What needs to be done:
Return each line of the listing below verbatim, preserving every character, space, and line break.

Records supplied:
....
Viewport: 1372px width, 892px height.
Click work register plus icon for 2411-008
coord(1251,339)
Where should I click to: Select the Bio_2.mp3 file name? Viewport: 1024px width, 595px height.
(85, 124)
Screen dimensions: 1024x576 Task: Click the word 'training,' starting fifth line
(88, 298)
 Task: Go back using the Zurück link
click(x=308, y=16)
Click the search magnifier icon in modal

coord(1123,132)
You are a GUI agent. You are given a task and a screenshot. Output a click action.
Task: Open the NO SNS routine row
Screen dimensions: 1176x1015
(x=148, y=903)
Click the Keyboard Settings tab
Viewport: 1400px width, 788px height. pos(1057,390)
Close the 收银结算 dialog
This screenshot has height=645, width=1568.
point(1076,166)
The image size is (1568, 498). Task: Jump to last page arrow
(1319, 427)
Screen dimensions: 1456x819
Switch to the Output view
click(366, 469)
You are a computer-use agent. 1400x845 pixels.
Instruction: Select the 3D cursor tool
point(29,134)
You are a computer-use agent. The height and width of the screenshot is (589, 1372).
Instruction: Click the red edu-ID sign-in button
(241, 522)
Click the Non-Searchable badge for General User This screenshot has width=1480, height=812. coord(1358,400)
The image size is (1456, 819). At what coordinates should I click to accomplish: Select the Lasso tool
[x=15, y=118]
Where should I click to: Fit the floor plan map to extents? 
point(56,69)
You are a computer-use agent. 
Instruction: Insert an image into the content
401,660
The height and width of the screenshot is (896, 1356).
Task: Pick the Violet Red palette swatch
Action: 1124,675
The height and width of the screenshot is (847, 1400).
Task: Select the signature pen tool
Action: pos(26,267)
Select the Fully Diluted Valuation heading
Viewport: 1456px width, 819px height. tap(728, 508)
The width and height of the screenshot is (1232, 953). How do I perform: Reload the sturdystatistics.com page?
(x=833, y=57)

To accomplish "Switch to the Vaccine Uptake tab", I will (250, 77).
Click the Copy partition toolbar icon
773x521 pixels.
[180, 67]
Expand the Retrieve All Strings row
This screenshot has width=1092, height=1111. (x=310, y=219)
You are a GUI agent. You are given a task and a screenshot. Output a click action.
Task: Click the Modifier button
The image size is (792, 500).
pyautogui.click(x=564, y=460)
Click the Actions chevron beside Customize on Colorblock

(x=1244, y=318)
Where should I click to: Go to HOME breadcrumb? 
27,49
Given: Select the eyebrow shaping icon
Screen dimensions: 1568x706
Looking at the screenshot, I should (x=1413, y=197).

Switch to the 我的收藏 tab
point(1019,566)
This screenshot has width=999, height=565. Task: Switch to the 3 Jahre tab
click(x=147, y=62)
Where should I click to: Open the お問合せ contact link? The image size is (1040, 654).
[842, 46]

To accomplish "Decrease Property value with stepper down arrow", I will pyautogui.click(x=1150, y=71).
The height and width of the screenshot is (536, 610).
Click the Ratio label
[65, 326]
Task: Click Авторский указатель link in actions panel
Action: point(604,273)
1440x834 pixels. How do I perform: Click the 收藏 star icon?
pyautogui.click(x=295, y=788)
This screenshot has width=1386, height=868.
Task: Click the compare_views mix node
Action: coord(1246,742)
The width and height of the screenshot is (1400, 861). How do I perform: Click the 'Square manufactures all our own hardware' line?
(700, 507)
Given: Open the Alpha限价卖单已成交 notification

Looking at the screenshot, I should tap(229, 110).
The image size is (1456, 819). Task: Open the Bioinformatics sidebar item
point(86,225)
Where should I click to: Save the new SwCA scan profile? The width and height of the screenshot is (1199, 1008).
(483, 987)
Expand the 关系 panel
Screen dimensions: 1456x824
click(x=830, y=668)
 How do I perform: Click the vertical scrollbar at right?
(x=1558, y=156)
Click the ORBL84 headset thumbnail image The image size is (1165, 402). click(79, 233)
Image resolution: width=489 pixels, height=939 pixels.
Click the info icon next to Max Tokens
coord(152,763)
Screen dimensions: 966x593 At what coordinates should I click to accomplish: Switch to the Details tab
....
The output:
Viewport: 1372px width, 892px height.
Click work register plus icon for 2411-008
coord(1251,339)
Where should I click to: Select the Bio_2.mp3 file name? Viewport: 1024px width, 595px height.
(85, 124)
Screen dimensions: 1024x576 Task: Click the word 'training,' starting fifth line
(88, 298)
 Task: Go back using the Zurück link
click(x=308, y=16)
Click the search magnifier icon in modal

coord(1123,132)
You are a GUI agent. You are given a task and a screenshot. Output a click action.
Task: Open the NO SNS routine row
Screen dimensions: 1176x1015
(x=148, y=903)
Click the Keyboard Settings tab
Viewport: 1400px width, 788px height. pos(1057,390)
Close the 收银结算 dialog
This screenshot has height=645, width=1568.
point(1076,166)
The image size is (1568, 498). Task: Jump to last page arrow
(1319, 427)
Screen dimensions: 1456x819
Switch to the Output view
click(366, 469)
You are a computer-use agent. 1400x845 pixels.
Instruction: Select the 3D cursor tool
point(29,134)
You are a computer-use agent. The height and width of the screenshot is (589, 1372).
Instruction: Click the red edu-ID sign-in button
(241, 522)
Click the Non-Searchable badge for General User This screenshot has width=1480, height=812. coord(1358,400)
The image size is (1456, 819). At what coordinates should I click to accomplish: Select the Lasso tool
[x=15, y=118]
Where should I click to: Fit the floor plan map to extents? 
point(56,69)
You are a computer-use agent. 
Instruction: Insert an image into the content
401,660
The height and width of the screenshot is (896, 1356).
Task: Pick the Violet Red palette swatch
Action: 1124,675
The height and width of the screenshot is (847, 1400).
Task: Select the signature pen tool
Action: pos(26,267)
Select the Fully Diluted Valuation heading
Viewport: 1456px width, 819px height. tap(728, 508)
The width and height of the screenshot is (1232, 953). How do I perform: Reload the sturdystatistics.com page?
(x=833, y=57)

To accomplish "Switch to the Vaccine Uptake tab", I will (250, 77).
Click the Copy partition toolbar icon
773x521 pixels.
[180, 67]
Expand the Retrieve All Strings row
This screenshot has width=1092, height=1111. (x=310, y=219)
You are a GUI agent. You are given a task and a screenshot. Output a click action.
Task: Click the Modifier button
The image size is (792, 500).
pyautogui.click(x=564, y=460)
Click the Actions chevron beside Customize on Colorblock

(x=1244, y=318)
Where should I click to: Go to HOME breadcrumb? 
27,49
Given: Select the eyebrow shaping icon
Screen dimensions: 1568x706
Looking at the screenshot, I should (x=1413, y=197).

Switch to the 我的收藏 tab
point(1019,566)
This screenshot has width=999, height=565. Task: Switch to the 3 Jahre tab
click(x=147, y=62)
Where should I click to: Open the お問合せ contact link? The image size is (1040, 654).
[842, 46]

To accomplish "Decrease Property value with stepper down arrow", I will pyautogui.click(x=1150, y=71).
The height and width of the screenshot is (536, 610).
Click the Ratio label
[65, 326]
Task: Click Авторский указатель link in actions panel
Action: point(604,273)
1440x834 pixels. How do I perform: Click the 收藏 star icon?
pyautogui.click(x=295, y=788)
This screenshot has width=1386, height=868.
Task: Click the compare_views mix node
Action: coord(1246,742)
The width and height of the screenshot is (1400, 861). How do I perform: Click the 'Square manufactures all our own hardware' line?
(700, 507)
Given: Open the Alpha限价卖单已成交 notification

Looking at the screenshot, I should tap(229, 110).
The image size is (1456, 819). Task: Open the Bioinformatics sidebar item
point(86,225)
Where should I click to: Save the new SwCA scan profile? The width and height of the screenshot is (1199, 1008).
(483, 987)
Expand the 关系 panel
Screen dimensions: 1456x824
click(x=830, y=668)
 How do I perform: Click the vertical scrollbar at right?
(x=1558, y=156)
Click the ORBL84 headset thumbnail image The image size is (1165, 402). click(79, 233)
Image resolution: width=489 pixels, height=939 pixels.
Click the info icon next to Max Tokens
coord(152,763)
Screen dimensions: 966x593 At what coordinates should I click to accomplish: Switch to the Details tab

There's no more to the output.